(Exercise data):
===============

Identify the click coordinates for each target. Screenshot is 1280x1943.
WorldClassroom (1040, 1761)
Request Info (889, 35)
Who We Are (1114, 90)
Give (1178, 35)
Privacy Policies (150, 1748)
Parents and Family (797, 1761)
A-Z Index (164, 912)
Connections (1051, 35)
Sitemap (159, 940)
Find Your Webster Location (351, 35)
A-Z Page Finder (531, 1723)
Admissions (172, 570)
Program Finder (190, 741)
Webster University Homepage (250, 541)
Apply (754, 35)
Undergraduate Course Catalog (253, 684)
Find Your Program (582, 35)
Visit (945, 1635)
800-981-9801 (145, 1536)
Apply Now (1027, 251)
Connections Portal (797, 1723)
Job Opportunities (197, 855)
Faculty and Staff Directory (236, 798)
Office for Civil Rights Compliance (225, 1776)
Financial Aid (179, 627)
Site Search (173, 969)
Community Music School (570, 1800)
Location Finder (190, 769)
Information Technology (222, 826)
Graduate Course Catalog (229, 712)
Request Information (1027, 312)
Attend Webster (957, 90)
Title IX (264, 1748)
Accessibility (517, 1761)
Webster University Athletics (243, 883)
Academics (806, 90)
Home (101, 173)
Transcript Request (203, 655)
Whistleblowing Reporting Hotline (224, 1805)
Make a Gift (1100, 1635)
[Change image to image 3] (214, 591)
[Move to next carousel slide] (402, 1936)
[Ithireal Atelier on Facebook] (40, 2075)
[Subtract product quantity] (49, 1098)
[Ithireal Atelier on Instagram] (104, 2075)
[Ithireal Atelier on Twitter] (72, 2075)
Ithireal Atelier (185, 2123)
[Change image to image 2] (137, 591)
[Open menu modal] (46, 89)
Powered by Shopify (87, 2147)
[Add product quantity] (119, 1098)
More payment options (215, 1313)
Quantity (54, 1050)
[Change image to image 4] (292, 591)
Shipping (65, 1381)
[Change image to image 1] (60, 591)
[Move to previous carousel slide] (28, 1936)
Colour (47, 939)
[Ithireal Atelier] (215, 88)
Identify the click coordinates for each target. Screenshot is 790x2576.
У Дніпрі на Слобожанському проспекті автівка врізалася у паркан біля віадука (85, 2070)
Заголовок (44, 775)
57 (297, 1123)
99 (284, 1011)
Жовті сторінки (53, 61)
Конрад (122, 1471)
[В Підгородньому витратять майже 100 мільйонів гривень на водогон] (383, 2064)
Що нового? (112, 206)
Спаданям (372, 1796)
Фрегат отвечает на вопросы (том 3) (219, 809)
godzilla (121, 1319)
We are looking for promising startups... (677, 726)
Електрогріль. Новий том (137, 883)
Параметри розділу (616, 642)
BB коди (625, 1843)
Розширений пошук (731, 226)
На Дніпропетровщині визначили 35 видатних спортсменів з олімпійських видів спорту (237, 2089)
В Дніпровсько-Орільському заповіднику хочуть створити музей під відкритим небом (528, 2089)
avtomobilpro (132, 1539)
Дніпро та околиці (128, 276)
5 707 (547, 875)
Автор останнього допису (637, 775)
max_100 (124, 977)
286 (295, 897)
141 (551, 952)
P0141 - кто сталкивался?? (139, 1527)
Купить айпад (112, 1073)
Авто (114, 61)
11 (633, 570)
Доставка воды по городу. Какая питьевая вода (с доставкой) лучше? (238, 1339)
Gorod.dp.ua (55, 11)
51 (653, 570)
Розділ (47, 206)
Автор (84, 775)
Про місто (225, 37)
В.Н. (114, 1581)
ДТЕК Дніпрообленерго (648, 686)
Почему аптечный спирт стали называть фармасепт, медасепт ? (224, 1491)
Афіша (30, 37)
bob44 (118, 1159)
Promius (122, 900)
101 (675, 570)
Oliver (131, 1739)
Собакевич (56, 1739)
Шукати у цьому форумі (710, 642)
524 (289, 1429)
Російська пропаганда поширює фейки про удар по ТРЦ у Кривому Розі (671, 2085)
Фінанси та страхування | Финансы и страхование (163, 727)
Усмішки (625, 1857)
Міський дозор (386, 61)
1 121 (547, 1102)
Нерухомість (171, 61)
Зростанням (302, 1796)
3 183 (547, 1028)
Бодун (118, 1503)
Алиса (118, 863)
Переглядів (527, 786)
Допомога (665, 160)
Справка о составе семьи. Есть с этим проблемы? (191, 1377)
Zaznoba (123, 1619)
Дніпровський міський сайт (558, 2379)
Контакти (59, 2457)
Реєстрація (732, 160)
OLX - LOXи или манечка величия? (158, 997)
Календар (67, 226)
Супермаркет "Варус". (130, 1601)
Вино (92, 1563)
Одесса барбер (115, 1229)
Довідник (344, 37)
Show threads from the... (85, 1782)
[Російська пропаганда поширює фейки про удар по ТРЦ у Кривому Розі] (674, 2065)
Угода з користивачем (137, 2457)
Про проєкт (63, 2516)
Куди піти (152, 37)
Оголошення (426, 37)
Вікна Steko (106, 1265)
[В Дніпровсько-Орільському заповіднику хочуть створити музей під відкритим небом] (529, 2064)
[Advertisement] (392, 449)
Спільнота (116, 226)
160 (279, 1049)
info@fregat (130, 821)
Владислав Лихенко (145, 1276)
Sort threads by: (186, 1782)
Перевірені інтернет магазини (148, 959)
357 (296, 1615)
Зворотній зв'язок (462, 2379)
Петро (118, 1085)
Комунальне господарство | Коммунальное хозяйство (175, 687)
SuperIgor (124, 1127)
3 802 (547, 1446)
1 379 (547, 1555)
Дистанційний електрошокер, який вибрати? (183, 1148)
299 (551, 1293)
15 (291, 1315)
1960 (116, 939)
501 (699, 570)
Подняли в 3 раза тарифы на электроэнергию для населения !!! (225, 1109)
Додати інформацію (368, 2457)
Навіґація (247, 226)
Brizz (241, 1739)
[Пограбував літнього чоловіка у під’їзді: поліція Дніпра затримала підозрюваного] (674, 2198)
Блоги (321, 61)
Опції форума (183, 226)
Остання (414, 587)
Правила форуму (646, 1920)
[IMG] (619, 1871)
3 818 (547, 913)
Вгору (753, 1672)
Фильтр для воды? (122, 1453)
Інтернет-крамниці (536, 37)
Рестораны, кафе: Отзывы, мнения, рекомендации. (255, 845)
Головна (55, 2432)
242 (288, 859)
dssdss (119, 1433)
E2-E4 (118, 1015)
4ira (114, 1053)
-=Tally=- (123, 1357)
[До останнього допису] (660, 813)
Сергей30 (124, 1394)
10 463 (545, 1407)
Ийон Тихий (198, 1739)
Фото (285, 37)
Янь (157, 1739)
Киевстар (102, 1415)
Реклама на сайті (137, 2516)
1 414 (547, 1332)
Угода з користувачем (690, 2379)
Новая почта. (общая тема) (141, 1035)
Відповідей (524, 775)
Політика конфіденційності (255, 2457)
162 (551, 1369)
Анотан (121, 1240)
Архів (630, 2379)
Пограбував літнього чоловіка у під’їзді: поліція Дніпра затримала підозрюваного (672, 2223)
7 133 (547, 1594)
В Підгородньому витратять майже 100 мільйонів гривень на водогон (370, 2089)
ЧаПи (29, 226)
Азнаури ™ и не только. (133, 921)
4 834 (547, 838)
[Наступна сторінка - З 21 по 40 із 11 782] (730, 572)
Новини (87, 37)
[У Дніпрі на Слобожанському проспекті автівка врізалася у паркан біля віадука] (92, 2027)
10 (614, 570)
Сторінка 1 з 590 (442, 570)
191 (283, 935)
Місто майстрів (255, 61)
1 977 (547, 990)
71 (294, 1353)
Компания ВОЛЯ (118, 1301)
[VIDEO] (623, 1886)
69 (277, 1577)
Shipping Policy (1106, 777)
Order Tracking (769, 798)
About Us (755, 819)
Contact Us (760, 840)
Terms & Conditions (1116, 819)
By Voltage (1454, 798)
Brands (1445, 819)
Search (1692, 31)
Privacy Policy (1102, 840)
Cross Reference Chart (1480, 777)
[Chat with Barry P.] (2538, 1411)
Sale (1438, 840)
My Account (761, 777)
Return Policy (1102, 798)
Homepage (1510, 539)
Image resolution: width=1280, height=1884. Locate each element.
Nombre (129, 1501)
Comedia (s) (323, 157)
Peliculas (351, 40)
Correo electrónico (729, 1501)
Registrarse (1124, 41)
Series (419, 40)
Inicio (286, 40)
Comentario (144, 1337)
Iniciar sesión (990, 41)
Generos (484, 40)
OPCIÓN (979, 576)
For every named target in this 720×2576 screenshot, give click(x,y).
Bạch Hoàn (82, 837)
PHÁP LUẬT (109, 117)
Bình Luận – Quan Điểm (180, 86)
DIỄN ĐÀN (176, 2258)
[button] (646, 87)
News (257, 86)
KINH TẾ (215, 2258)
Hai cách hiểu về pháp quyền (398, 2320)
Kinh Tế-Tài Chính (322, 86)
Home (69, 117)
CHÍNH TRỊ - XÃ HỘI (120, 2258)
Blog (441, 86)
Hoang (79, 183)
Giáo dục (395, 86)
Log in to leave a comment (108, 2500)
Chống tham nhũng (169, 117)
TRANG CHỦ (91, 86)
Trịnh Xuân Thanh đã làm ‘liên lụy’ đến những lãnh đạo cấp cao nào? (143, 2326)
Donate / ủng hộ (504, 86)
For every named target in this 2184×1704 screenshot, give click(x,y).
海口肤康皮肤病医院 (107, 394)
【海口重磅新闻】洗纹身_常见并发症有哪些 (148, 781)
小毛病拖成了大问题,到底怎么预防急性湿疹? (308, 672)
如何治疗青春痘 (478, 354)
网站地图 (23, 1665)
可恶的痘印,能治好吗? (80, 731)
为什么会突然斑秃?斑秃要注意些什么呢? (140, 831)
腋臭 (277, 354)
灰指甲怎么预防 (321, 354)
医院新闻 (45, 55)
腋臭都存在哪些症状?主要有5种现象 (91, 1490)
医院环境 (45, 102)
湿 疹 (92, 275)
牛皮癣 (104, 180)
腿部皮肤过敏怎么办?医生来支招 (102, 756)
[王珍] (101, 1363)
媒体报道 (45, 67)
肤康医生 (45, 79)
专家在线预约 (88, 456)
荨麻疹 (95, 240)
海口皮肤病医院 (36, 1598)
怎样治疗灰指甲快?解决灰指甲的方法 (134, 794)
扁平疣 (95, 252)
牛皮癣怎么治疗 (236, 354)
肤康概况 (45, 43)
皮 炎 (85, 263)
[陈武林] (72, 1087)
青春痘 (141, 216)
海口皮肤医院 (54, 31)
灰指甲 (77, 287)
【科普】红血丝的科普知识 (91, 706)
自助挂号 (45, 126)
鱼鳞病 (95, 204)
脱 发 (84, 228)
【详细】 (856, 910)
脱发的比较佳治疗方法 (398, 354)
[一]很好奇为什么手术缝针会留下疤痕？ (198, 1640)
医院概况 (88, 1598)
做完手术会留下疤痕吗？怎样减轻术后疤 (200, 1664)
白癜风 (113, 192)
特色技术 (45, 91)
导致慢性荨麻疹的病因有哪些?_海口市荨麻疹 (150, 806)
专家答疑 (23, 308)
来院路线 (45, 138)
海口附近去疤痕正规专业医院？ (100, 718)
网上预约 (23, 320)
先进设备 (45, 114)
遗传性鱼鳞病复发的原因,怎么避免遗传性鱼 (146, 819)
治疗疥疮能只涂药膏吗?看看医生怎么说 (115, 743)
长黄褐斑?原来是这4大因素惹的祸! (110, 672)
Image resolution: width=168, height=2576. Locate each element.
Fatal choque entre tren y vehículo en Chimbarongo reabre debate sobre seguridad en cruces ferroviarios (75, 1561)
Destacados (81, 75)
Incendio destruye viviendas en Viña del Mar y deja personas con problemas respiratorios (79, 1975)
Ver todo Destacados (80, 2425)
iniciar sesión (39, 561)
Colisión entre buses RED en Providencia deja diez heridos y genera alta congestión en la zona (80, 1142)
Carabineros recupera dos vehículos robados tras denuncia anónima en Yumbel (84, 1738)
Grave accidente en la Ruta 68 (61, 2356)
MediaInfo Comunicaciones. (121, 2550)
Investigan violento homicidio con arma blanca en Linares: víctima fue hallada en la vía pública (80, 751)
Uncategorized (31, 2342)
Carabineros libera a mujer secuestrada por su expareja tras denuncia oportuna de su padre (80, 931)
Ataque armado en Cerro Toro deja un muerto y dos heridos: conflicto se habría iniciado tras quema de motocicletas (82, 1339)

===============

(Exercise description): Will you return exactly the lines above from the one with "Киевстар (102, 1415)" down to the one with "Архів (630, 2379)", counting both as part of the range?

(Written response):
Киевстар (102, 1415)
Реклама на сайті (137, 2516)
1 414 (547, 1332)
Угода з користувачем (690, 2379)
Новая почта. (общая тема) (141, 1035)
Відповідей (524, 775)
Політика конфіденційності (255, 2457)
162 (551, 1369)
Анотан (121, 1240)
Архів (630, 2379)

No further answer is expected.